In the continuum limit the model $WD_{n}$ could be defined as:
\beq
A=\int d^{2}x\{\sum^{n}_{a=1}\partial\vec{\varphi}\bar{\partial}\vec
{\varphi}+\sum^{n}_{a=1}(e^{i\vec{\alpha}^{+}_{a}\vec{\alpha}}+
e^{i\vec{\alpha}^{-}_{a}\vec{\varphi}})\}
\eeq
\beq
\vec{\varphi}=\{\varphi_{1}, \varphi_{2},...,\varphi_{n}\},
n=3,4,5,...
\eeq
$\{\vec{\alpha}^{\pm}_{a}\}$ are simple roots of the algebra $D_{n}$.

In this class of models find themselves:

-- Toda models

-- Loop models, still to be found.

Corresponding conformal theory, which is based on $WD_{n}$, chiral
algebra, has been found by V.Fateev and S.Lukyanov [1]. The theory
contains minimal models:
\beq
M_{p}\sim WD^{(p)}_{n}
\eeq
with the central charge:
\bea
c_{p}=n(1-\frac{(2n-1)(2n-2)}{p(p+1)}),\\ p=2n-1, 2n, 2n+1,...\infty
\eea

The most simple model in this class is $WD_{3}$,
\beq
\vec{\varphi}=\{\varphi_{1},\varphi_{2},\varphi_{3}\}
\eeq

-- Coulomb gas of a 3-component field $\vec{\varphi}$;

-- Minimal models:
\beq
WD^{(p)}_{3}, p=5,6,7,...\infty
\eeq
with the geometry of screening operators in (1) given in Fig.1.

\begin{figure}[ht]
\epsfig{file=grafproc1.eps} 
\caption{Screening operators geometry for $WD^{(p)}_{3}$}
\end{figure}

The model which is close, in a sense, to $WD_{3}$ is the loop model
of Jacobsen and Kondev [2]. Its 3-component Coulomb gas has the
geometry of screenings given in Fig.2.

\begin{figure}[ht]
\epsfig{file=grafproc2.eps} 
\caption{Screening operators geometry for the loop model of Jacobsen and Kondev }
\end{figure}

\underline{The energy operator of $WD^{(p)}_{3}$.}

The model contains the degenerate representations, the operators:
\beq
V_{\vec{\beta}}=e^{i\vec{\beta}\vec{\varphi}}
\eeq
with
\beq
\vec{\beta}=\vec{\beta}_{(n'_{1},n_{1})(n'_{2},n_{2})(n'_{3}n_{3})}=
\sum^{3}_{a=1}(\frac{1-n'_{a}}{2}\alpha_{-}+\frac{1-n_{a}}{2}\alpha_{+})

Element and text position data
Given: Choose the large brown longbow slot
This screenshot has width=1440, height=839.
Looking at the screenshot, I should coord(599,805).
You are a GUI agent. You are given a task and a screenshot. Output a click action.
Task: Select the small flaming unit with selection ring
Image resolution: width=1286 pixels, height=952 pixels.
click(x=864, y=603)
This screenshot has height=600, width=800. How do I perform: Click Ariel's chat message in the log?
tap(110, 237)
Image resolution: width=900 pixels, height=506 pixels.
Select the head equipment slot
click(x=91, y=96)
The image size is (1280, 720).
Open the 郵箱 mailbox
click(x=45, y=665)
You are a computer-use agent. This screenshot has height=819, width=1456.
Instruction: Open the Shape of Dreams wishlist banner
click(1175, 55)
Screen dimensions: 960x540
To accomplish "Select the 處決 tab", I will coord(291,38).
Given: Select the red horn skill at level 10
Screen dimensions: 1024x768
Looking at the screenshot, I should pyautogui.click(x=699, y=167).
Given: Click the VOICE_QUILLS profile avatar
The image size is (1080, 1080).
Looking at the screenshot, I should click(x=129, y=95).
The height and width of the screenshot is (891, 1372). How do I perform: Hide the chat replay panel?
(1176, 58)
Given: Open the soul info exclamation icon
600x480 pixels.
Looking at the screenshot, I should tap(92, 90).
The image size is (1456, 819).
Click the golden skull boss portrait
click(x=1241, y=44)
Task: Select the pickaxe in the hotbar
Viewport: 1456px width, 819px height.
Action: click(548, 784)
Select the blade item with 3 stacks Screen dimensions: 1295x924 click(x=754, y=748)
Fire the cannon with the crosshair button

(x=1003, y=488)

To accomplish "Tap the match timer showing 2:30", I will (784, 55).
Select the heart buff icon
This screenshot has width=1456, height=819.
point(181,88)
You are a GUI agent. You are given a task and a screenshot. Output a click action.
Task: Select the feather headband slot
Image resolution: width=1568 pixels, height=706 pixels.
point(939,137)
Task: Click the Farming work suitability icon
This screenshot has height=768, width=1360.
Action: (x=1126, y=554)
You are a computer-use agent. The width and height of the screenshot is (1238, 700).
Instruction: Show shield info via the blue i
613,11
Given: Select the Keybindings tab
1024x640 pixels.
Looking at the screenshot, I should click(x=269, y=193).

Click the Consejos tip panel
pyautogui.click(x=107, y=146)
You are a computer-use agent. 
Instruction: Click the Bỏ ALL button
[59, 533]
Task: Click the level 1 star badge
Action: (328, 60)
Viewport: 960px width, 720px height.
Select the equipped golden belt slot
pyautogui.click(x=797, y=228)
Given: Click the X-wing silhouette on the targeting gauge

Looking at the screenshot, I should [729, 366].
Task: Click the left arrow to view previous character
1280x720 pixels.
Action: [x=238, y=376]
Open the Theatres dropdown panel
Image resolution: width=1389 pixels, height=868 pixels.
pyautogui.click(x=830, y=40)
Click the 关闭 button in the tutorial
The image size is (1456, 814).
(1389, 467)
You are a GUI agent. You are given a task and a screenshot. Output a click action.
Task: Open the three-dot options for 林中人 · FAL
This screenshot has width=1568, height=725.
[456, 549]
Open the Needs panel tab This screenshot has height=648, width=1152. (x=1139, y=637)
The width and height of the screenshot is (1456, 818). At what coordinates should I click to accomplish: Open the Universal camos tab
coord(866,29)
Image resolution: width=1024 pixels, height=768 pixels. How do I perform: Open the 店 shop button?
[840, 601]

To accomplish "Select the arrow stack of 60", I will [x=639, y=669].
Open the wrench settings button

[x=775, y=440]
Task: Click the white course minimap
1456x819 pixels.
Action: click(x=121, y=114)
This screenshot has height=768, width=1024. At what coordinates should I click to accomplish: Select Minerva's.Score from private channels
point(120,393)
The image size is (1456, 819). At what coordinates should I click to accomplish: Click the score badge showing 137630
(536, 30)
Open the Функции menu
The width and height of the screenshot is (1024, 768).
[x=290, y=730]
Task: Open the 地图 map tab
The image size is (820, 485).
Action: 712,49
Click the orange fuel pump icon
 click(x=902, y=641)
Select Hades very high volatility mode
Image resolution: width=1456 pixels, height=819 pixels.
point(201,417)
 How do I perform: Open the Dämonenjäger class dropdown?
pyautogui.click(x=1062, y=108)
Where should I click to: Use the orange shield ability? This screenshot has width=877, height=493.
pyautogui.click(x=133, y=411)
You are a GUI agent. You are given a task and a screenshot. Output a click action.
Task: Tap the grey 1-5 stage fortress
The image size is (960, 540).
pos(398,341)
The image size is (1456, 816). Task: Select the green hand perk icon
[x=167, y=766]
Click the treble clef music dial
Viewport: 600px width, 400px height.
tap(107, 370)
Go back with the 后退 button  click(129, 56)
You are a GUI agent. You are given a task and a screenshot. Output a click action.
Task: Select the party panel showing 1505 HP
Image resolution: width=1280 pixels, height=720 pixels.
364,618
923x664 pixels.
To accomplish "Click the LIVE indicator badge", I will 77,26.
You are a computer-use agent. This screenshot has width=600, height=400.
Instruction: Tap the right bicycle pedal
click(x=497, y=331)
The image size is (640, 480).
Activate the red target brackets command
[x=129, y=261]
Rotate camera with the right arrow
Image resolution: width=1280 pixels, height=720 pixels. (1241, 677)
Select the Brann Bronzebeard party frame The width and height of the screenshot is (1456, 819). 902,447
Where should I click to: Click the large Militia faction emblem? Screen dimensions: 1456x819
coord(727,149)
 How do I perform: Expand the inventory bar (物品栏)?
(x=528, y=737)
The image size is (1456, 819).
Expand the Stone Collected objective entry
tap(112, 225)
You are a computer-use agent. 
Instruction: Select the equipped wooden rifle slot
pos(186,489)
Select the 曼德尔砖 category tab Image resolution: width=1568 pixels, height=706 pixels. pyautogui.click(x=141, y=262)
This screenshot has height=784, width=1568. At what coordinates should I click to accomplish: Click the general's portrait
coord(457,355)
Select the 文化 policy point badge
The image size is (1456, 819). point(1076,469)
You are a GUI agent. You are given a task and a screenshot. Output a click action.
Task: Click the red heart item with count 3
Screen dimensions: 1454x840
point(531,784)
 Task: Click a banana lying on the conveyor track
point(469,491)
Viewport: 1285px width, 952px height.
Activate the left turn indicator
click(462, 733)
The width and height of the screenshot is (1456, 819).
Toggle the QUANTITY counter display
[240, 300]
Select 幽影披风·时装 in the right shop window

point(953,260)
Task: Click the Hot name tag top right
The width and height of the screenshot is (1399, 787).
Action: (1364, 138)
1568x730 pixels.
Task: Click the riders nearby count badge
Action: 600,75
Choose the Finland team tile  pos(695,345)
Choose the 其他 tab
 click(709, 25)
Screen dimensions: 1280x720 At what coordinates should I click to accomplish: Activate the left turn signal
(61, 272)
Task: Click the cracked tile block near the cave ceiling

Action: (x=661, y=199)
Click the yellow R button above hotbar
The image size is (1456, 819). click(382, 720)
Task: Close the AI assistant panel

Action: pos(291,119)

**Things to do**
• 1. Can you summarize the passage about WD_n models in two sentences?
• 2. Write what would follow the point where the passage about WD_n models stops.
These rows stand apart from the passage about WD_n models.

**Answers below**
• 1. The passage defines the WD_n model in the continuum limit through an action on an n-component field whose exponential terms use the simple roots of the algebra D_n. It notes that Fateev and Lukyanov found the corresponding conformal theory containing minimal models, then treats WD_3, the simplest case, as a Coulomb gas of a 3-component field, compares it with the loop model of Jacobsen and Kondev, and begins describing its degenerate representations.

• 2.
\vec{\omega}_{a}
\eeq
\beq
\alpha_{\pm}:\quad
\vec{\alpha}^{\pm}_{a}=\alpha_{\pm}\vec{e}_{a},\quad
|\vec{e}_{a}|=1
\eeq
For $WD^{(p)}_{3}$,
\beq
\alpha^{2}_{+}=(\alpha_{-})^{-2}=\frac{1+p}{p}
\eeq
\beq
\vec{\omega}_{a}:\quad \vec{e}_{a}\vec{\omega}_{b}=\delta_{ab}
\eeq
The conformal dimensions of these operators are given by the formula:
\beq
\Delta_{(n'_{1}n_{1})(n'_{2}n_{2})(n'_{3}n_{3})}=\vec{\beta}^{2}_{(...)}
-2\vec{\alpha}_{0}\vec{\beta}_{(...)}
\eeq
where
\beq
2\vec{\alpha}_{0}=(\alpha_{+}+\alpha_{-})\sum^{3}_{a=1}\vec{\omega}_{a}
\eeq
With this formula one finds that the most relevant operator in the neutral
sector (the operators (8) with $\vec{\beta}$ belonging to the plane
2,3 in Fig.1) corresponds to $\vec{\beta}_{(2.1)(1.1)(1.1)}$. It is 
natural to identify it with an energy operator of the model:
\beq
\varepsilon\sim V_{\vec{\beta}},\quad\vec{\beta}=\vec{\beta}_{(2.1)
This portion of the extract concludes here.